A second shot at miracle working will always be worse than the first. Jesus Christ’s most recent stint, after all, was but a fraction of his premiere and, more pressingly for Liverpool fans, Mo Salah’s is proving to be similar.
Last season, Liverpool’s Egyptian talisman lit up the league. In the Premier League alone, he netted 32 times from 36 games; grabbing ten assists in the process. Feeding the 50,000 who’d come weekly to watch him and his disciples work their magic under Anfield’s star-like lights, Salah ensured that he’d enjoyed a season like no other and that it would be his name entering the annals of English footballing history as a man who’d performed a lengthy miracle.

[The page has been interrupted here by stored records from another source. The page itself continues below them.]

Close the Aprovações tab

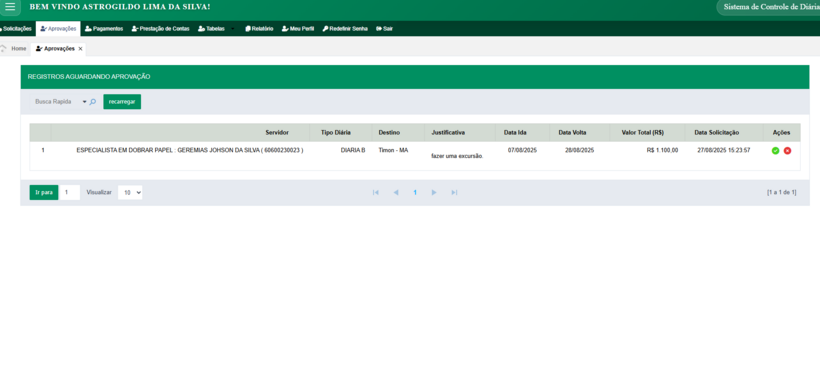[x=80, y=49]
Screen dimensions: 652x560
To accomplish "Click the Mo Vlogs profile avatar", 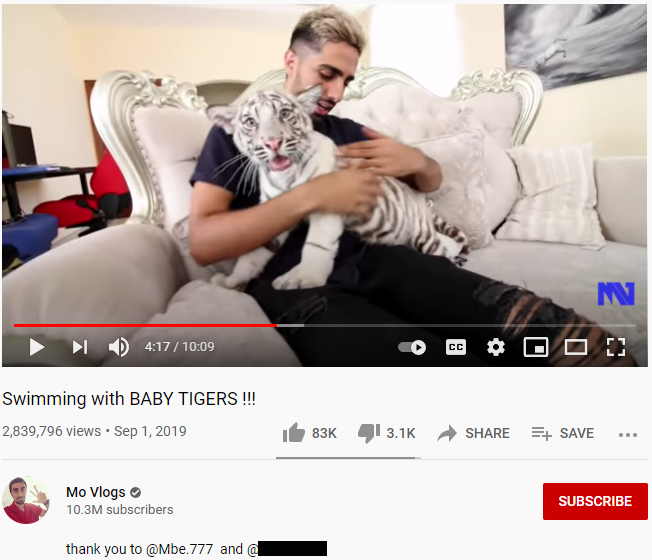I will (x=26, y=500).
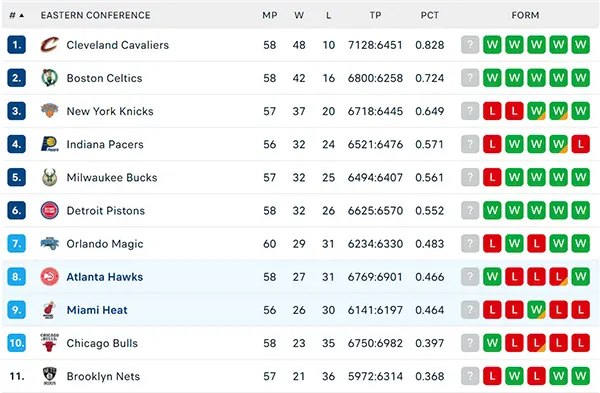The image size is (600, 393).
Task: Click the Milwaukee Bucks deer logo
Action: [x=49, y=177]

Sadly, however, it would now appear that this miracle isn’t one likely to be repeated. But critics are still wrong to chastise the man and label his start to the 2018/19 campaign a crisis.
So far, the 26-year-old has racked up three goals from six games. It’s a solid start and will yield a 19-goal season if maintained. Now, those in Herod’s camp crying out against Liverpool’s saviour will lambaste this because it doesn’t come close to last season’s heroics.
But 19 goals in the previous campaign would have landed Salah in the league’s top five scorers above the likes of Romelu Lukaku, Alexandre Lacazette and Eden Hazard.
Besides, the fella had a goal disallowed against Southampton on Saturday and could have helped himself to a whole handful more if he’d enjoyed a better game. Yes, perhaps last season’s Salah would have returned home with a soggy matchball underarm but there’s more than one reason why this season’s didn’t.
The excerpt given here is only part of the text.